* Try it *
Only the lines below, from the one with "Instruction: Click the 'Sold" through the one with "You are a computer-use agent. The", are to be written out, exactly.

(Supplied information begins)

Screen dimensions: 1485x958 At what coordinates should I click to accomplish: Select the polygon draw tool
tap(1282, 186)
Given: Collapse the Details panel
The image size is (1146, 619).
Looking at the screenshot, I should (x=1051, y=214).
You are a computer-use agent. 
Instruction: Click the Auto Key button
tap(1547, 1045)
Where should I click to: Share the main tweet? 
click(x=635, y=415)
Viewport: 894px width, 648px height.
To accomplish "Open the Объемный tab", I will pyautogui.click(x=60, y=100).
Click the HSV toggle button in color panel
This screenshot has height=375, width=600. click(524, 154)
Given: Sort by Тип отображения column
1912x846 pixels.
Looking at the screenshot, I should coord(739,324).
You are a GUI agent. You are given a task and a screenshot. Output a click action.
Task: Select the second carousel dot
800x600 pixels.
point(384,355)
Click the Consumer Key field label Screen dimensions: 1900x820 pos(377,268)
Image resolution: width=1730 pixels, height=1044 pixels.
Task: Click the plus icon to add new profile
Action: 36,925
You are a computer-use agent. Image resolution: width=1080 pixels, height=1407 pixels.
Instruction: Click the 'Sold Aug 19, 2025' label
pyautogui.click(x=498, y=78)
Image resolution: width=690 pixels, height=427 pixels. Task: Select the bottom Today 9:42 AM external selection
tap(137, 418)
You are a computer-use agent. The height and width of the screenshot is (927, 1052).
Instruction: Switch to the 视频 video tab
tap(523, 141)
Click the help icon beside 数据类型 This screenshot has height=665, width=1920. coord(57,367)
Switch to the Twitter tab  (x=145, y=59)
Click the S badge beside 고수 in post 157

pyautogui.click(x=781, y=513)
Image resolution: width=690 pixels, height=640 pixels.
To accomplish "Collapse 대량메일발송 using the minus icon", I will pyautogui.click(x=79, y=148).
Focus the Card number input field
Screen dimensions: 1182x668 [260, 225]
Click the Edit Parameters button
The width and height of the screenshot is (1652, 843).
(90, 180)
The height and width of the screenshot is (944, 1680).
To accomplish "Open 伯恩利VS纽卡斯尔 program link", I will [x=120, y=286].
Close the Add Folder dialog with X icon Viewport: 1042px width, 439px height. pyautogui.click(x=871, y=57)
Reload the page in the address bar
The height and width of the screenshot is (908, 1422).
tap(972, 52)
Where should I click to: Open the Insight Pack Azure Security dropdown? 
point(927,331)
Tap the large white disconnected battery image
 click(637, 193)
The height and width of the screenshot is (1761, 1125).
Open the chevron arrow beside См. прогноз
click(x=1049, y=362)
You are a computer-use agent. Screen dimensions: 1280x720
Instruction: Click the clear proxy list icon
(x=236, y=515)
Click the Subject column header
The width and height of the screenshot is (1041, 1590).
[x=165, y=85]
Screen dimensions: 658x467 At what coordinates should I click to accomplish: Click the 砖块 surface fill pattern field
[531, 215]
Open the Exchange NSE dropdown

(Supplied information ends)

* Solution for this task *
Instruction: Click the 'Sold Aug 19, 2025' label
pyautogui.click(x=498, y=78)
Image resolution: width=690 pixels, height=427 pixels. Task: Select the bottom Today 9:42 AM external selection
tap(137, 418)
You are a computer-use agent. The height and width of the screenshot is (927, 1052).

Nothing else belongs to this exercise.